-- The request --
Rewrite the entries from the start through the line containing "[x=332, y=612]", replacing "chevron" with "arrow" and leaving everything else the same. Give back only those lines.

-- Supplied records --
--- start ---

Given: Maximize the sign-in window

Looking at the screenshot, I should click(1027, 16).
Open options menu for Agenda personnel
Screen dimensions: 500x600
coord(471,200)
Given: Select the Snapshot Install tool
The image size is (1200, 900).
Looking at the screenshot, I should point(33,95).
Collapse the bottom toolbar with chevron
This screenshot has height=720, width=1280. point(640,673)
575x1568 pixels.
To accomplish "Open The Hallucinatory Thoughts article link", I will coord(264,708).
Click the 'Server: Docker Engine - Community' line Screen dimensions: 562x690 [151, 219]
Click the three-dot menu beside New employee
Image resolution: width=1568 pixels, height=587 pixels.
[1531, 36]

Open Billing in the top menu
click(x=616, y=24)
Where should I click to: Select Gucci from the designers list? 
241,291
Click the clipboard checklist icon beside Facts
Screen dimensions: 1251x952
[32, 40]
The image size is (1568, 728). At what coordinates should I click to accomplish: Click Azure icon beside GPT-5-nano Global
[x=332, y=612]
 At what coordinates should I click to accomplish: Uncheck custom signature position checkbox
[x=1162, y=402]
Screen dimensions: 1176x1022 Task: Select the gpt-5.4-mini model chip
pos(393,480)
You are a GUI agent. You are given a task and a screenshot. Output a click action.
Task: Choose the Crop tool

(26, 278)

--- end ---

-- Final answer --
Given: Maximize the sign-in window

Looking at the screenshot, I should click(1027, 16).
Open options menu for Agenda personnel
Screen dimensions: 500x600
coord(471,200)
Given: Select the Snapshot Install tool
The image size is (1200, 900).
Looking at the screenshot, I should point(33,95).
Collapse the bottom toolbar with arrow
This screenshot has height=720, width=1280. point(640,673)
575x1568 pixels.
To accomplish "Open The Hallucinatory Thoughts article link", I will coord(264,708).
Click the 'Server: Docker Engine - Community' line Screen dimensions: 562x690 [151, 219]
Click the three-dot menu beside New employee
Image resolution: width=1568 pixels, height=587 pixels.
[1531, 36]

Open Billing in the top menu
click(x=616, y=24)
Where should I click to: Select Gucci from the designers list? 
241,291
Click the clipboard checklist icon beside Facts
Screen dimensions: 1251x952
[32, 40]
The image size is (1568, 728). At what coordinates should I click to accomplish: Click Azure icon beside GPT-5-nano Global
[x=332, y=612]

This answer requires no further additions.